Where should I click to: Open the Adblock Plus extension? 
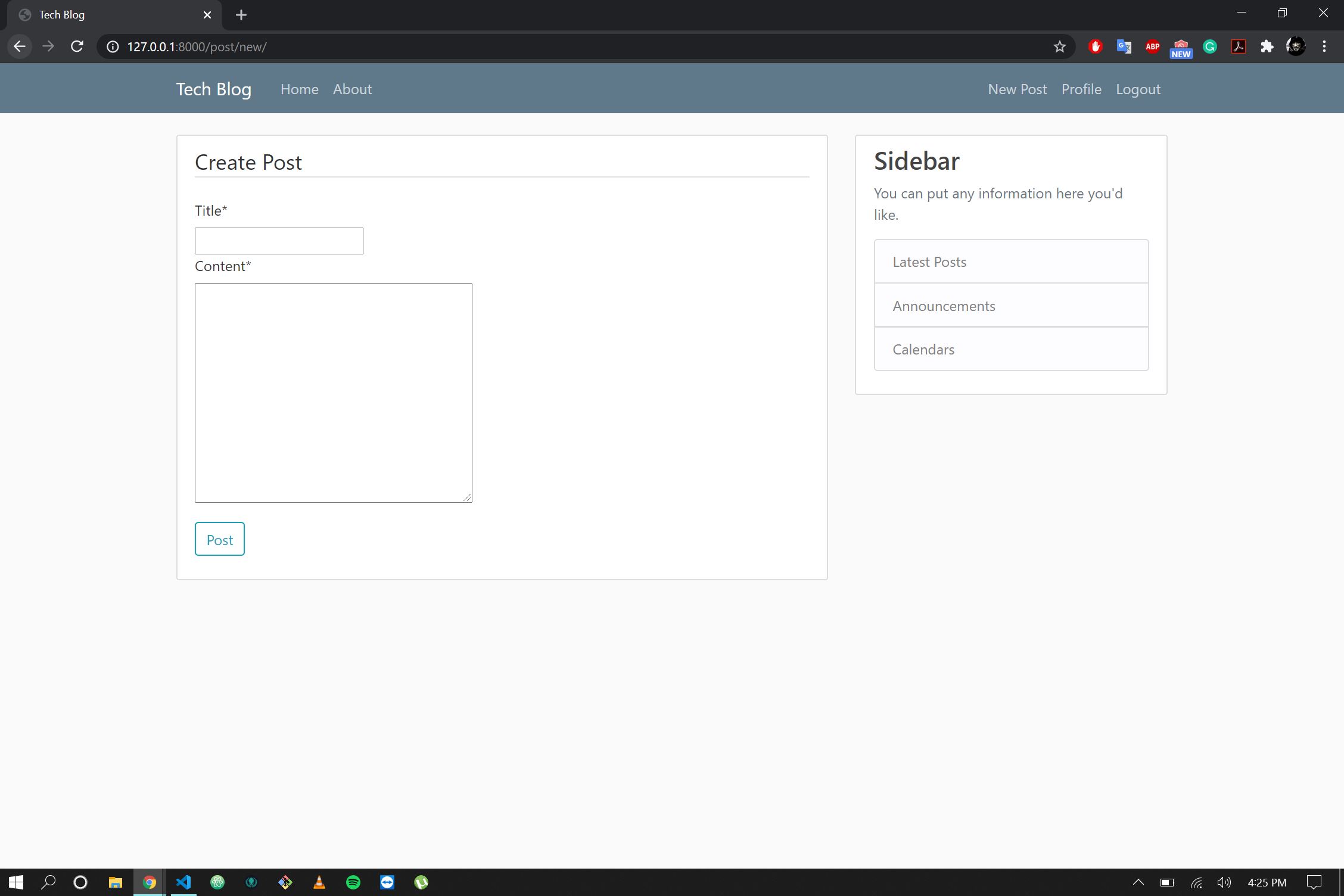1152,46
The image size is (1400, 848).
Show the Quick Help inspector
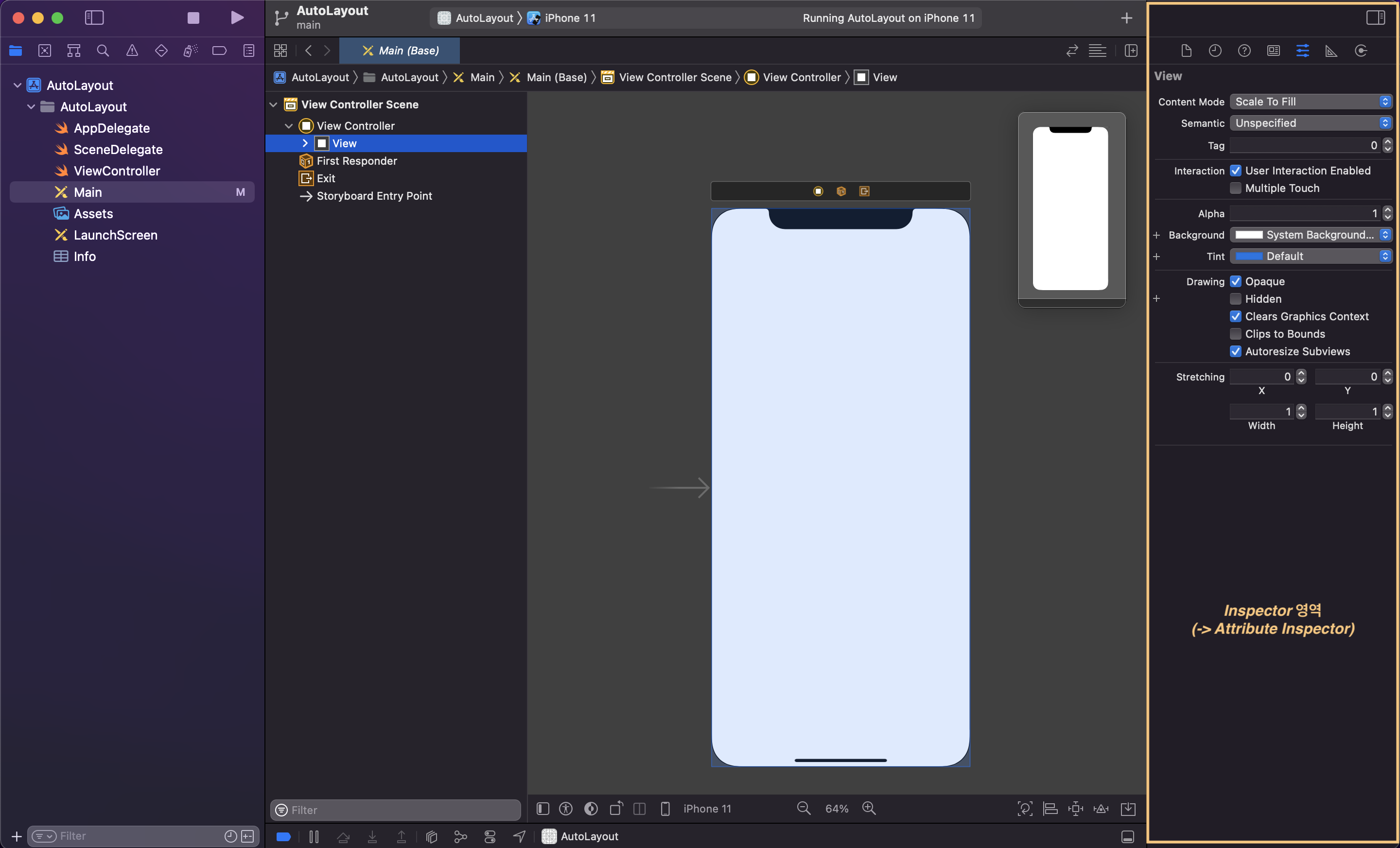pos(1244,51)
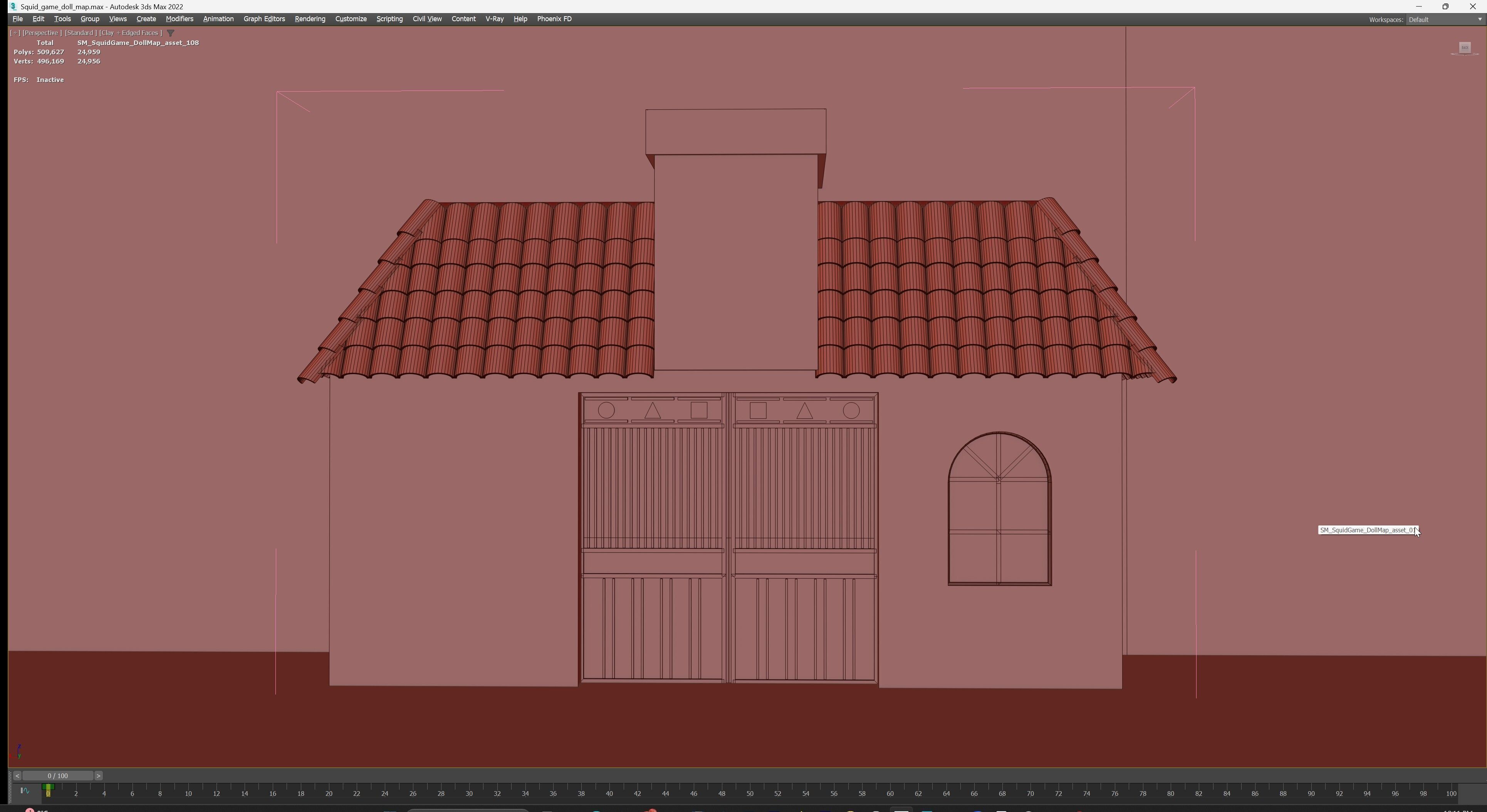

━━━━━━━━━━━━━━━━━━━━

[Directions]: Nothing but the pictures may be dropped; restate the material word for word.

[Response below]:
Where should I click to: Open the Adblock Plus extension? 
1152,46
The image size is (1400, 848).
Show the Quick Help inspector
pos(1244,51)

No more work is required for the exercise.